[Saved data entries]
____________
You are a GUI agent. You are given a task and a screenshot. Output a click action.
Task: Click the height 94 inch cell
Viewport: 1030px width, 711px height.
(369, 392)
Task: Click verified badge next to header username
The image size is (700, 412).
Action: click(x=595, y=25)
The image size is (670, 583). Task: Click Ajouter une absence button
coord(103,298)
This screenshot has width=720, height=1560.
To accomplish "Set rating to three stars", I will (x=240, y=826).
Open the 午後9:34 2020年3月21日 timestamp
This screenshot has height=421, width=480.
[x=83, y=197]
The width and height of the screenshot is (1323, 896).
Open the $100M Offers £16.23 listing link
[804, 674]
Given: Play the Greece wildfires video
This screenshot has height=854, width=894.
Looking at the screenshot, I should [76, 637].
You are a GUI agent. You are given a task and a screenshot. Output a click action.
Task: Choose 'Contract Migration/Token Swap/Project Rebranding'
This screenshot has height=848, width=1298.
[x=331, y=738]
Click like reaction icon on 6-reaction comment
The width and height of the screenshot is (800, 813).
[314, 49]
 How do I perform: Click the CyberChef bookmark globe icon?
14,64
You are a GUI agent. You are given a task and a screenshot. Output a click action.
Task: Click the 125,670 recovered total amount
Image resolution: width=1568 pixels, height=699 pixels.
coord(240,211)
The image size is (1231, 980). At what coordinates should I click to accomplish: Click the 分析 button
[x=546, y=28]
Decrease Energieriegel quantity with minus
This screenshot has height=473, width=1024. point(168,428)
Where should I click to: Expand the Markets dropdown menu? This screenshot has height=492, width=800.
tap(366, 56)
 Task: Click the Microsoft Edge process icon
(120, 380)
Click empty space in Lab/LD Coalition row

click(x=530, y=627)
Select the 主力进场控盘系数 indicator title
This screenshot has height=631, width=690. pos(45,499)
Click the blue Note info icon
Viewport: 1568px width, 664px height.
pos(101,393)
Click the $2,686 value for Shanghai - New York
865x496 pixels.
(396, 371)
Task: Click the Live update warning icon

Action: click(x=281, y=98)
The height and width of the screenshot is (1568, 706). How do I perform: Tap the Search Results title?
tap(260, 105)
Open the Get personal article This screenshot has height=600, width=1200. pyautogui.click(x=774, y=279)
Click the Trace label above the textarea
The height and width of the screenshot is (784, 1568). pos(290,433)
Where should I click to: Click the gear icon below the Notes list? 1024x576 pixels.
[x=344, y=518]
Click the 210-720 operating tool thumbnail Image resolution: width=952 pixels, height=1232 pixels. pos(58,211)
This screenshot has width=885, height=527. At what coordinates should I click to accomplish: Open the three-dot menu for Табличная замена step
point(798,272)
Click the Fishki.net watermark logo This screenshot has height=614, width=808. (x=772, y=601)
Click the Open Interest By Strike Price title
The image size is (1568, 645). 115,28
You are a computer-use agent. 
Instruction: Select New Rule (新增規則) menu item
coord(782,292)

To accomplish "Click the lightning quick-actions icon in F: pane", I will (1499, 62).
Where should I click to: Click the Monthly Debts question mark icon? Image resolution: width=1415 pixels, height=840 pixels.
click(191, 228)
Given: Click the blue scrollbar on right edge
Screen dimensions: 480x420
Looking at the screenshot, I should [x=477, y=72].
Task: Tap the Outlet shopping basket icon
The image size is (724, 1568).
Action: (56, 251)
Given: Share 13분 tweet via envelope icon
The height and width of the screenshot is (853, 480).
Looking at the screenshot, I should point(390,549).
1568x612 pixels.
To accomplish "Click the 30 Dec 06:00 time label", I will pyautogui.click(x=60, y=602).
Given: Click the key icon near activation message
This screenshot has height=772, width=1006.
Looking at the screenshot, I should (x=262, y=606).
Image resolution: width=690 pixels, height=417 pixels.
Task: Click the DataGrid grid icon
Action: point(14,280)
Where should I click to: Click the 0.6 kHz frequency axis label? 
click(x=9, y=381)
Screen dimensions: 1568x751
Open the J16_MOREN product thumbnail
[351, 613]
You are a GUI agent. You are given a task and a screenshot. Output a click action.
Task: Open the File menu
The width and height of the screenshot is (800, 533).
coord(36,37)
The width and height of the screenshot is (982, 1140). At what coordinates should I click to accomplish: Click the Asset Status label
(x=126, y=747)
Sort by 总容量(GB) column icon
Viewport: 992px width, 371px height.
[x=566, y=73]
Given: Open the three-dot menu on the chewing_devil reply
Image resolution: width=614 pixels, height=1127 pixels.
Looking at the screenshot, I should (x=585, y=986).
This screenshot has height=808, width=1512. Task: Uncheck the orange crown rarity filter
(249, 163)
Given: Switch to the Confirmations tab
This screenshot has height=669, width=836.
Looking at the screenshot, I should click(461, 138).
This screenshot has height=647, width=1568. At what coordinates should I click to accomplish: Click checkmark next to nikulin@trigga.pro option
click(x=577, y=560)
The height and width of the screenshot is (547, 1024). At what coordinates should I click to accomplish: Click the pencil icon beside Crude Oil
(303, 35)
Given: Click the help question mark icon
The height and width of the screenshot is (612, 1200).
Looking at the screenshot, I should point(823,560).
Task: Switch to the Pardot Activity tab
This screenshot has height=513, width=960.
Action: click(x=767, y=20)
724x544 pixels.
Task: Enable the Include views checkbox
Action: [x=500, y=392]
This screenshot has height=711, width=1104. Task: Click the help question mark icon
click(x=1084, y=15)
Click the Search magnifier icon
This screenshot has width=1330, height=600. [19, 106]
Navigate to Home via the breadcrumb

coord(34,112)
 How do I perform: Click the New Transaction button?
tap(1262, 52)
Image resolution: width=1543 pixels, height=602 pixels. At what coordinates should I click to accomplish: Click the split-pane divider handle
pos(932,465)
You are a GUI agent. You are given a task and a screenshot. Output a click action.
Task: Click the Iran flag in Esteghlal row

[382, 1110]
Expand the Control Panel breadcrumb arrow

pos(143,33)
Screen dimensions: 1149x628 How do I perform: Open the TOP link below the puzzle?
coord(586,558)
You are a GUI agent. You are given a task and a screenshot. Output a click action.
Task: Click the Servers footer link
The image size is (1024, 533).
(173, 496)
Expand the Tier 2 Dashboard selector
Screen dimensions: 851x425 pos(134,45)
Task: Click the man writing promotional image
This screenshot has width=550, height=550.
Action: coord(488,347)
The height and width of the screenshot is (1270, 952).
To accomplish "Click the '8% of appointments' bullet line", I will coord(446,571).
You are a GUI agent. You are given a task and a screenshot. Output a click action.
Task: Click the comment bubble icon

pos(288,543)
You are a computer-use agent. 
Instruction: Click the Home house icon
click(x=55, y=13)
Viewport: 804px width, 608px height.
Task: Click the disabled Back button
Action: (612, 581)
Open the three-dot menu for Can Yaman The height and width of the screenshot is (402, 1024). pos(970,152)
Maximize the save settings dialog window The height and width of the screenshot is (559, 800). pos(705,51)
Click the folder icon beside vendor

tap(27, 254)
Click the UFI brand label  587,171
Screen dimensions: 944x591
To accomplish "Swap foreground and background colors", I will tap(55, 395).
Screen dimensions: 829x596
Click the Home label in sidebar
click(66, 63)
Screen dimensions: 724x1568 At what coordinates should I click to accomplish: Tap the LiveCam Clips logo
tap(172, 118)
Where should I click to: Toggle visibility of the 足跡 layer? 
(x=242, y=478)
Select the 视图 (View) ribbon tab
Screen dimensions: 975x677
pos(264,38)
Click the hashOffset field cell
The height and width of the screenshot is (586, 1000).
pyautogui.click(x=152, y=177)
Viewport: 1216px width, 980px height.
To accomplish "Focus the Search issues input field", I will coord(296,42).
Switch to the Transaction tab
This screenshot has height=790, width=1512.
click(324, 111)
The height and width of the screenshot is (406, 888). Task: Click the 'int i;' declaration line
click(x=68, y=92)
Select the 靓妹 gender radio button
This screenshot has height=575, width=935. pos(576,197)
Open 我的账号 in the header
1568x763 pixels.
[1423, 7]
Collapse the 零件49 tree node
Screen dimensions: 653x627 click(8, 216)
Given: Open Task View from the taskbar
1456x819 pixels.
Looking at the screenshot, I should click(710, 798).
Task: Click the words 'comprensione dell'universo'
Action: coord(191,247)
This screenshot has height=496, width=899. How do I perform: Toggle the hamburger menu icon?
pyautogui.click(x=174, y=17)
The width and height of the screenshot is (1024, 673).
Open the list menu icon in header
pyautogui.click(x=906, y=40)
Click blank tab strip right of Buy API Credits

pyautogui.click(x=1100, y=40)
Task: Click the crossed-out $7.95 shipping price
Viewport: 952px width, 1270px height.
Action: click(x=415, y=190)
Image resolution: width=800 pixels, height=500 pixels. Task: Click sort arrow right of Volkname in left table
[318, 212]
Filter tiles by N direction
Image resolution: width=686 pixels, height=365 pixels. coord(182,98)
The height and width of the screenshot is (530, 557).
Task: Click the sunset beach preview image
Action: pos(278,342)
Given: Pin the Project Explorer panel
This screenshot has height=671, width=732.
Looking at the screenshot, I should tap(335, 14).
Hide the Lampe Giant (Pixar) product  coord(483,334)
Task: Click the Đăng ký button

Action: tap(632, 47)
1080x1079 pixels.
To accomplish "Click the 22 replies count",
____________
## Work required
What lines in the entries above include the string "blue"? Return each one.

## Answer area
Click the blue Note info icon
Given: Click the blue scrollbar on right edge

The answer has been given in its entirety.